[Extracted data entries]
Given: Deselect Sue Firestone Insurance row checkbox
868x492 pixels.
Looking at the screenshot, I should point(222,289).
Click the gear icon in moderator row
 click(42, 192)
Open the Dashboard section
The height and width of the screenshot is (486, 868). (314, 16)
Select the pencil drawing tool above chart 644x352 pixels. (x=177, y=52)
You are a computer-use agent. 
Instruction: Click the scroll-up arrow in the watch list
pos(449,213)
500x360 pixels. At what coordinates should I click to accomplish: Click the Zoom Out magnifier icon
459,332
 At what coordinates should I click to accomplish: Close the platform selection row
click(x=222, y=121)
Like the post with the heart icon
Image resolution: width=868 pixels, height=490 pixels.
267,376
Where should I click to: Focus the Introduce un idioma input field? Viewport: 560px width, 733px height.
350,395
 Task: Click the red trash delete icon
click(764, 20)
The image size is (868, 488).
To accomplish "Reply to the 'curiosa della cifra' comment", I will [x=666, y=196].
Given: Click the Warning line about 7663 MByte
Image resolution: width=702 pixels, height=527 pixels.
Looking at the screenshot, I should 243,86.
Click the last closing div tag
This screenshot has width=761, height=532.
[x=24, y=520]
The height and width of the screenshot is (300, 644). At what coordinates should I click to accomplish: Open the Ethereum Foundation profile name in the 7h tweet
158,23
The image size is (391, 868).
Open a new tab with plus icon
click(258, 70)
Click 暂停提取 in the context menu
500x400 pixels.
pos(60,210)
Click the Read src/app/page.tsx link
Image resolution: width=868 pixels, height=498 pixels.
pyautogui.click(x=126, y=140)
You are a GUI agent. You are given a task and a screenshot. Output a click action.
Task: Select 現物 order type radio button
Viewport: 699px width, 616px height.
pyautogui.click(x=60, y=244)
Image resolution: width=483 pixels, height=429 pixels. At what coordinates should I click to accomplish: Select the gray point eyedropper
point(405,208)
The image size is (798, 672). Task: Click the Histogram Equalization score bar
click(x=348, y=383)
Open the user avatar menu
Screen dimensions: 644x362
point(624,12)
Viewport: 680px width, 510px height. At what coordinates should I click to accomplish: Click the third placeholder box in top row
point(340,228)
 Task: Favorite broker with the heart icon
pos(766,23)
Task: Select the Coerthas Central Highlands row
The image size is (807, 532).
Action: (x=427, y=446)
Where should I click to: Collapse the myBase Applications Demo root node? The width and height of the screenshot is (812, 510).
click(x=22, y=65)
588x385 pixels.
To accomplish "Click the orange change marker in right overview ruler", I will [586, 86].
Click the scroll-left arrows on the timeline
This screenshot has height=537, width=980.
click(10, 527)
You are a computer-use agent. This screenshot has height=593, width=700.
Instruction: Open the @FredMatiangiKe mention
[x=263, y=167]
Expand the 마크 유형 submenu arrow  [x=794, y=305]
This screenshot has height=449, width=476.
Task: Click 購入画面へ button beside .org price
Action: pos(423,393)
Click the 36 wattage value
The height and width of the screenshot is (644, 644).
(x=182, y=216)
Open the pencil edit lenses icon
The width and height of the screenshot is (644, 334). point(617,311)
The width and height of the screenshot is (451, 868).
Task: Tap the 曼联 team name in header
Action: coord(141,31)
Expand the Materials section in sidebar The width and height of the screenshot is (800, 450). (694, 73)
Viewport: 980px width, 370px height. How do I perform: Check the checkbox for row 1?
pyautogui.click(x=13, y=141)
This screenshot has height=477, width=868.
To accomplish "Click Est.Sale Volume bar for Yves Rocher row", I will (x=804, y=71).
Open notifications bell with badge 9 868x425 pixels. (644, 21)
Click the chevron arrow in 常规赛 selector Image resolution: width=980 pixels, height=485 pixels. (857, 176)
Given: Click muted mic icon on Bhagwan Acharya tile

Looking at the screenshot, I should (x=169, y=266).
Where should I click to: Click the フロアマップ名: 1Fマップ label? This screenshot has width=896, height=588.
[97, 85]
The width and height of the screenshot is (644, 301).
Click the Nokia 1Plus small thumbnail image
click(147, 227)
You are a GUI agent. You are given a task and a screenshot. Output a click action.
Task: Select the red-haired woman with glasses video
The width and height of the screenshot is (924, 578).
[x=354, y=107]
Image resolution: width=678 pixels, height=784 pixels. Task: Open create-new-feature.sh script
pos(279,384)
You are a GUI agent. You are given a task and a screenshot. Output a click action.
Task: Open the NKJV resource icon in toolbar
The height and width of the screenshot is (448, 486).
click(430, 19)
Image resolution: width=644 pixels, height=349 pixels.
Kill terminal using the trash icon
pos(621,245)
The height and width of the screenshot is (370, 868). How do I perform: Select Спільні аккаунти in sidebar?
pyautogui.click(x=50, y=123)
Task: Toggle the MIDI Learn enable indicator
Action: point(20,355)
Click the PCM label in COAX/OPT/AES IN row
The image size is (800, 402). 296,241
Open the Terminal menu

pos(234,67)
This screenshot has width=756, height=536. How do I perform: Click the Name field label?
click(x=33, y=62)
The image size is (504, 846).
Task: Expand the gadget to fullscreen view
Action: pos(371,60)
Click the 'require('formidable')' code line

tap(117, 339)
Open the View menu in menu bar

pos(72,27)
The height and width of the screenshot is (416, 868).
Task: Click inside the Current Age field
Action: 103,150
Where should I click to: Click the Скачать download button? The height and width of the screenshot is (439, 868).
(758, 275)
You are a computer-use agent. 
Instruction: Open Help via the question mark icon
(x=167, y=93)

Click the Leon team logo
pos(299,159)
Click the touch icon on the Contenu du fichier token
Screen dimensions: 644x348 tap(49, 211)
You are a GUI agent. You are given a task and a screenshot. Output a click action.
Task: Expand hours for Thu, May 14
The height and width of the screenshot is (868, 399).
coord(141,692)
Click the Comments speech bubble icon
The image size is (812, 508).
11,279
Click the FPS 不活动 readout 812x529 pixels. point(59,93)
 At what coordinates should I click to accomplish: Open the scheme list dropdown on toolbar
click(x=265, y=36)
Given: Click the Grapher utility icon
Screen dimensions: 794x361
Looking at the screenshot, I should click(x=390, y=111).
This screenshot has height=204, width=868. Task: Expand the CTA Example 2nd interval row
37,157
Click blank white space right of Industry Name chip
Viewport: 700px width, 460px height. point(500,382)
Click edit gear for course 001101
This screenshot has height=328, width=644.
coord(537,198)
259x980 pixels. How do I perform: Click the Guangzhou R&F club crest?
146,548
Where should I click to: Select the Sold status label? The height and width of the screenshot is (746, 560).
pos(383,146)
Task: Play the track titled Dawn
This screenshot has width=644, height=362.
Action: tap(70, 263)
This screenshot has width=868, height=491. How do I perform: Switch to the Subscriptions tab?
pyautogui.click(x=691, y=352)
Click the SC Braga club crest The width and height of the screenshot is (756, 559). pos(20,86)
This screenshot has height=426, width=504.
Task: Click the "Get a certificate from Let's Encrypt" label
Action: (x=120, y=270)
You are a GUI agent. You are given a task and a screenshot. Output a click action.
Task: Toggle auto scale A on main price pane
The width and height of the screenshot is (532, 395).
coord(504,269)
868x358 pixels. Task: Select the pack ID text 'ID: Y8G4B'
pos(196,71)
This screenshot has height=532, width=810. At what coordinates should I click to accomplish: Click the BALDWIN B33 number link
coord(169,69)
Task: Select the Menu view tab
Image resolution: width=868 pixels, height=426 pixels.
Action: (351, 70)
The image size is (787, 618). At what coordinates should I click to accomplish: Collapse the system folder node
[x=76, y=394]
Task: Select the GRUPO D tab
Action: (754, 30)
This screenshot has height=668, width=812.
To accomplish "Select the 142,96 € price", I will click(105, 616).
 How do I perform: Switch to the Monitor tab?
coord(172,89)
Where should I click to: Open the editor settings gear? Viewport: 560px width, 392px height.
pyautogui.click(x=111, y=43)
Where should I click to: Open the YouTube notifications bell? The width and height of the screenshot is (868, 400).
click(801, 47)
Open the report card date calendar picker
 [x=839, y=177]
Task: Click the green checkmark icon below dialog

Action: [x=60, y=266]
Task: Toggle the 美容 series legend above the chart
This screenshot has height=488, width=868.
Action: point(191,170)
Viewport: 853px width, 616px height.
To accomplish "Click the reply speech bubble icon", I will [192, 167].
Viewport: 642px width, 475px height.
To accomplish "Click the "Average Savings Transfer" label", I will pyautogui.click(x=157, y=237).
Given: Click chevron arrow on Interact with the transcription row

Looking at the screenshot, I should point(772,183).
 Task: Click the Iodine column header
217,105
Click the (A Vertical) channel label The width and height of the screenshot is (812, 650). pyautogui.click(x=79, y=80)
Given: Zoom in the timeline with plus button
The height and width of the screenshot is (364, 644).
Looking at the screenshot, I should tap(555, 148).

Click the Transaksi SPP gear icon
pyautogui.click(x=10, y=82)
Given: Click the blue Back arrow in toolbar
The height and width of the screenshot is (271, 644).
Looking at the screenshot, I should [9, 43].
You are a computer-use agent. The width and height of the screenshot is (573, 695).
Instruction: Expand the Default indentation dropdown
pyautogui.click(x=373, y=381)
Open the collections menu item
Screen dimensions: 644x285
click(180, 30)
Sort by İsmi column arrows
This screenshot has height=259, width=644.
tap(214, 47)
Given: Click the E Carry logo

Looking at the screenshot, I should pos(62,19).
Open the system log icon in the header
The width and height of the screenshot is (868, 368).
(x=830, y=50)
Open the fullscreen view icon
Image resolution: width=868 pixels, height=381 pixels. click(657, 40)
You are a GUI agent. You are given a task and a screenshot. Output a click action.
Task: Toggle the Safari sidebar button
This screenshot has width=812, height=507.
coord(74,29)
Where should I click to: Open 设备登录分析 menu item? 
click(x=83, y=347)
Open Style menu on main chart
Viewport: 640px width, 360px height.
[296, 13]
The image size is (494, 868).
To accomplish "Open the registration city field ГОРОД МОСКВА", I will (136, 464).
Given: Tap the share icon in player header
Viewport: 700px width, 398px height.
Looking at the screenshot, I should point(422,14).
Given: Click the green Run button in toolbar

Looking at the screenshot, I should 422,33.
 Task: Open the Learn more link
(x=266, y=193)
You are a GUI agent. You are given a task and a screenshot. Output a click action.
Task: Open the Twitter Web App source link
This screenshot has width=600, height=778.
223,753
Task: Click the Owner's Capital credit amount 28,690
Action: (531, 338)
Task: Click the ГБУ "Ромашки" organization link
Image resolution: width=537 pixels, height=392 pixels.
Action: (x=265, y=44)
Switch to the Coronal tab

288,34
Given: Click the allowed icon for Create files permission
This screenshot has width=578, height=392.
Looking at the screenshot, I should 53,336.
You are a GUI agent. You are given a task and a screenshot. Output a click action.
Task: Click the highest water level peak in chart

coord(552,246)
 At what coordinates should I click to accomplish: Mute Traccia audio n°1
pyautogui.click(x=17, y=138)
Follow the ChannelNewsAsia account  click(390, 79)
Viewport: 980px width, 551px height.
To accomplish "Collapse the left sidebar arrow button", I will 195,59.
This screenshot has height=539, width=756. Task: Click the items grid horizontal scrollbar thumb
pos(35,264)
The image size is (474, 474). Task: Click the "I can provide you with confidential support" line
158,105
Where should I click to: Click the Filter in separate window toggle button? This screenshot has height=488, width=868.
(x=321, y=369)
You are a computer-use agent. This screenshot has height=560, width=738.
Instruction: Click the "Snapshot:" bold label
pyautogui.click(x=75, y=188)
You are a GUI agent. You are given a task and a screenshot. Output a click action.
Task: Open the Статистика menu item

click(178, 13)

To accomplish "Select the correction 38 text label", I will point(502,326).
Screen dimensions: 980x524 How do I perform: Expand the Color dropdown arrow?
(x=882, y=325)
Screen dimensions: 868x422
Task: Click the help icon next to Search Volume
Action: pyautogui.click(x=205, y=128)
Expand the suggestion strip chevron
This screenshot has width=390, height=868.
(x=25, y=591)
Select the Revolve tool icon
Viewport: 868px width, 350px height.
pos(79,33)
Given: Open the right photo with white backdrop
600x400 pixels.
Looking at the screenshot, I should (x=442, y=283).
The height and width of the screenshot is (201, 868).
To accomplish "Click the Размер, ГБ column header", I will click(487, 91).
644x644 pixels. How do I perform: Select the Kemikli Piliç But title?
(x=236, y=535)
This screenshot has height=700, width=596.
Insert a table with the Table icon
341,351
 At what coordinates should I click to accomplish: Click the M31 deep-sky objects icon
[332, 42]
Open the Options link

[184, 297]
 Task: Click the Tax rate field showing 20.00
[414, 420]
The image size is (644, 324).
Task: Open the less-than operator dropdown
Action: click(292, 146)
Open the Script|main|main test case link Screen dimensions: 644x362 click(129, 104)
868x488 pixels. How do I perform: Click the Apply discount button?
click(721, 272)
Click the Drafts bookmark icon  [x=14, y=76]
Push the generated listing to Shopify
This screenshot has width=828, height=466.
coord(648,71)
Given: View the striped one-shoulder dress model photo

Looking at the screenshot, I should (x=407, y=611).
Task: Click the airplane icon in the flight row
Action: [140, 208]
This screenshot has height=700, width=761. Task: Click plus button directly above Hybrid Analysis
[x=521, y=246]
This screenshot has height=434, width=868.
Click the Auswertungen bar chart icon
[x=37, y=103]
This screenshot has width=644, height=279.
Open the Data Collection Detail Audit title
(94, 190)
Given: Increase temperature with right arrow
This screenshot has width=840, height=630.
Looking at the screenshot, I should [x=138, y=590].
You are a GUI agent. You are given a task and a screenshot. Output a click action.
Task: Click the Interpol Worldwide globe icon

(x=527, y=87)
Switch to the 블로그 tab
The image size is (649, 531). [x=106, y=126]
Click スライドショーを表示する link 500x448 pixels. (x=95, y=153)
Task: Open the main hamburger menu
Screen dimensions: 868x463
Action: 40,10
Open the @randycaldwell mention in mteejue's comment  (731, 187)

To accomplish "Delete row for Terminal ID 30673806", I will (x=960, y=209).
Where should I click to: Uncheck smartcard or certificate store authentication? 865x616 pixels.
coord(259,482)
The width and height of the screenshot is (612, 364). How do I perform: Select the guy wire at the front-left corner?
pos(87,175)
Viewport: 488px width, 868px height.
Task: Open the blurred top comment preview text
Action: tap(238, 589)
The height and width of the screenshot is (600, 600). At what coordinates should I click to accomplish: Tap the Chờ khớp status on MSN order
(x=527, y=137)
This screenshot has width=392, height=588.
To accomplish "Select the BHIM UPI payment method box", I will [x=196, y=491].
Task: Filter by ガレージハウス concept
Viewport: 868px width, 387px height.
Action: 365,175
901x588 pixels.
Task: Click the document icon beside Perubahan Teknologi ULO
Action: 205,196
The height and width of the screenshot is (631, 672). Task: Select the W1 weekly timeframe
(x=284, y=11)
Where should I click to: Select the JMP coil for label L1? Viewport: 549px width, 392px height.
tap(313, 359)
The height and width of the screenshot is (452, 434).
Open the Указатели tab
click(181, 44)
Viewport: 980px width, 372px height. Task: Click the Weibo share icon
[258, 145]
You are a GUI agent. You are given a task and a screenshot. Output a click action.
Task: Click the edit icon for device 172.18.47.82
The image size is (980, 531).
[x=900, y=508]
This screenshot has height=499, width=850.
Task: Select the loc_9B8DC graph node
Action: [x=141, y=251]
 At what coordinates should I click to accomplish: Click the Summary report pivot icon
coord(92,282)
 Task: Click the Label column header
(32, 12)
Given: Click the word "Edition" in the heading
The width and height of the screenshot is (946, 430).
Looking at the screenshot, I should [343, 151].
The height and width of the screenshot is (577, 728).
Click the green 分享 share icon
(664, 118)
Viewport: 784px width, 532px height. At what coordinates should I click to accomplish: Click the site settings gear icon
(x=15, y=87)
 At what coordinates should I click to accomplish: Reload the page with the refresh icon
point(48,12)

* [What you need to do] How many of the lines above include the word "main"? Only the number should be given.

* [Final answer] 4